While he felt a connected to Guest’s and Marshall’s poems, Maendl struggled to relate to a pre-20th century poet, which is a required poem in the POL competition.

“I think that’s the point—to get you to look at something you wouldn’t otherwise have looked at,” he said. “It’s to get you to read and discover something you would have otherwise just looked over and written off.” 

Sally Wilde, HHS creative writing teacher, said while poetry is part of the curriculum in language arts classes and AP English, students don’t learn it for the love of poetry—they are too busy analyzing it.

The goal of Poetry Out Loud is to spark students’ interest in poetry through exploring the works of great poets. It was created in response to a wealthy woman who left her money to The Poetry Foundation with instructions to use it to get kids excited about poetry.

Wilde is a region coordinator for POL and believes the program is a great experience for students who participate, whether it is for the love poetry, history, theater, or whether it’s for extra credit in their English class.

“It encourages students to learn about great poetry through memorization and recitation,” said Wilde. “It gives students the ability to master public speaking. It builds self-confidence and also helps them learn about literary history and how those poems relate to their lives.”

Thirty-two high schools participated in Poetry Out Loud school and regional competitions around the state. Lucy Quinn of North Sanpete High School took first place at the state competition and will represent Utah at the national championship April 30–May 1 in Washington, D.C.

Each school who had a student qualify for state Poetry Out Loud earned a visit from Utah Poet Laureate Paisley Rekdal. Rekdal teaches creative writing and literature at the University of Utah and has published nine books. Her poems are part of the POL anthology and she is a judge for the competition. 

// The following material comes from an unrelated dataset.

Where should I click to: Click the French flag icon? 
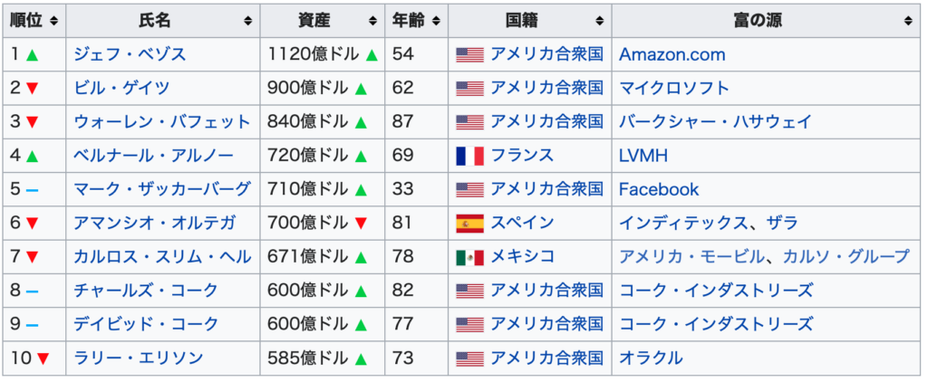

Part of her role as Poet Laureate is to help people have a more positive view of poetry.

“Most people hate poems, and they get scared of poems—they think of it as a kind of upper-division math course or something and it’s not,” she said. “We go to poems for weddings, for funerals, for births for deaths—for some of the biggest moments in our lives. But we should also be able to go to poetry for the smallest moments of our lives because there’s a poem for pretty much every kind of emotion you could have, every kind of desire you can have.”

In Rekdal’s workshop with two creative writing classes at HHS, she introduced them to erasure poems. They learned to borrow language from historical documents, playing with the words and phrases to say something they didn’t expect they could say. She said the same technique can be used with any text, even from words on a cereal box.

“You can surprise yourself realizing there’s really interesting language out there that you never thought about using yourself,” she said. “Sometimes coming up with your own language is tough, but sometimes you do have something to say about what’s happening right now.”